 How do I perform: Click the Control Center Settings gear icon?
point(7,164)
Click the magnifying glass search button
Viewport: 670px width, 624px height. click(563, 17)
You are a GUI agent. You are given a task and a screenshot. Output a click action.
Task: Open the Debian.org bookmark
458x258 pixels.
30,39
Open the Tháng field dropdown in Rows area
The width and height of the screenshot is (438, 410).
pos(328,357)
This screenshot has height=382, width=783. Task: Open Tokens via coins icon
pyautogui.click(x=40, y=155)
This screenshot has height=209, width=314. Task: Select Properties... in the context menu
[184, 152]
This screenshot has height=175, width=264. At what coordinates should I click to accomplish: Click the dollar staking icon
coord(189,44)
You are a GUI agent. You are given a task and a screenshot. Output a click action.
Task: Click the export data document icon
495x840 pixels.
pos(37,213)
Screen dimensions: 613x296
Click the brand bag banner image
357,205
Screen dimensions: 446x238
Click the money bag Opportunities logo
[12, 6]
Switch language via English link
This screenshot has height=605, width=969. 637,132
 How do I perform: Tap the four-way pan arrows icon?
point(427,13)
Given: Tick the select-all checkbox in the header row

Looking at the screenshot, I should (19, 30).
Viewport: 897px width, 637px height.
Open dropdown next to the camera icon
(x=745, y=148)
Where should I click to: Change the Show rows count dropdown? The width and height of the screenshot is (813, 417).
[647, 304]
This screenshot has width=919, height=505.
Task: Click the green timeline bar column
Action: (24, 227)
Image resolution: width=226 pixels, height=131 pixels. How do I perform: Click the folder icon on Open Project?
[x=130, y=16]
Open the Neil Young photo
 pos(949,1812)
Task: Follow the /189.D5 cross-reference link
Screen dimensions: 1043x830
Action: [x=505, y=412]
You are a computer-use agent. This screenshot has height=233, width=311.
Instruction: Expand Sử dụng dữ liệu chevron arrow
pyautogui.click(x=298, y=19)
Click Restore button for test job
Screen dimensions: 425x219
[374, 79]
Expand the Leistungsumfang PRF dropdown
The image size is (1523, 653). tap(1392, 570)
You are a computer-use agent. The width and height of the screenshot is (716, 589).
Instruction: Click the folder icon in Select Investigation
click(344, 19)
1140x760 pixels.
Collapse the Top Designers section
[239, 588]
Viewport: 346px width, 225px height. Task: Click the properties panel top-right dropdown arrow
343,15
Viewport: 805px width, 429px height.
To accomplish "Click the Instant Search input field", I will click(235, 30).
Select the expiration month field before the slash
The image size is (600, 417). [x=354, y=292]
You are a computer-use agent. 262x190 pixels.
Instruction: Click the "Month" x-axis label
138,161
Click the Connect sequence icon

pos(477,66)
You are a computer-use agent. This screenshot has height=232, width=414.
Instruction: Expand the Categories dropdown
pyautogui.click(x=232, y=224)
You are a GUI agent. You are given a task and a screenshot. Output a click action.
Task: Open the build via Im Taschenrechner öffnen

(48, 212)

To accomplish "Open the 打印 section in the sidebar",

......

* _ASSIGNMENT_:
Write the material out exactly, with nothing left out.

* _FINISHED TASK_:
 How do I perform: Click the Control Center Settings gear icon?
point(7,164)
Click the magnifying glass search button
Viewport: 670px width, 624px height. click(563, 17)
You are a GUI agent. You are given a task and a screenshot. Output a click action.
Task: Open the Debian.org bookmark
458x258 pixels.
30,39
Open the Tháng field dropdown in Rows area
The width and height of the screenshot is (438, 410).
pos(328,357)
This screenshot has height=382, width=783. Task: Open Tokens via coins icon
pyautogui.click(x=40, y=155)
This screenshot has height=209, width=314. Task: Select Properties... in the context menu
[184, 152]
This screenshot has height=175, width=264. At what coordinates should I click to accomplish: Click the dollar staking icon
coord(189,44)
You are a GUI agent. You are given a task and a screenshot. Output a click action.
Task: Click the export data document icon
495x840 pixels.
pos(37,213)
Screen dimensions: 613x296
Click the brand bag banner image
357,205
Screen dimensions: 446x238
Click the money bag Opportunities logo
[12, 6]
Switch language via English link
This screenshot has height=605, width=969. 637,132
 How do I perform: Tap the four-way pan arrows icon?
point(427,13)
Given: Tick the select-all checkbox in the header row

Looking at the screenshot, I should (19, 30).
Viewport: 897px width, 637px height.
Open dropdown next to the camera icon
(x=745, y=148)
Where should I click to: Change the Show rows count dropdown? The width and height of the screenshot is (813, 417).
[647, 304]
This screenshot has width=919, height=505.
Task: Click the green timeline bar column
Action: (24, 227)
Image resolution: width=226 pixels, height=131 pixels. How do I perform: Click the folder icon on Open Project?
[x=130, y=16]
Open the Neil Young photo
 pos(949,1812)
Task: Follow the /189.D5 cross-reference link
Screen dimensions: 1043x830
Action: [x=505, y=412]
You are a computer-use agent. This screenshot has height=233, width=311.
Instruction: Expand Sử dụng dữ liệu chevron arrow
pyautogui.click(x=298, y=19)
Click Restore button for test job
Screen dimensions: 425x219
[374, 79]
Expand the Leistungsumfang PRF dropdown
The image size is (1523, 653). tap(1392, 570)
You are a computer-use agent. The width and height of the screenshot is (716, 589).
Instruction: Click the folder icon in Select Investigation
click(344, 19)
1140x760 pixels.
Collapse the Top Designers section
[239, 588]
Viewport: 346px width, 225px height. Task: Click the properties panel top-right dropdown arrow
343,15
Viewport: 805px width, 429px height.
To accomplish "Click the Instant Search input field", I will click(235, 30).
Select the expiration month field before the slash
The image size is (600, 417). [x=354, y=292]
You are a computer-use agent. 262x190 pixels.
Instruction: Click the "Month" x-axis label
138,161
Click the Connect sequence icon

pos(477,66)
You are a computer-use agent. This screenshot has height=232, width=414.
Instruction: Expand the Categories dropdown
pyautogui.click(x=232, y=224)
You are a GUI agent. You are given a task and a screenshot. Output a click action.
Task: Open the build via Im Taschenrechner öffnen

(48, 212)

To accomplish "Open the 打印 section in the sidebar",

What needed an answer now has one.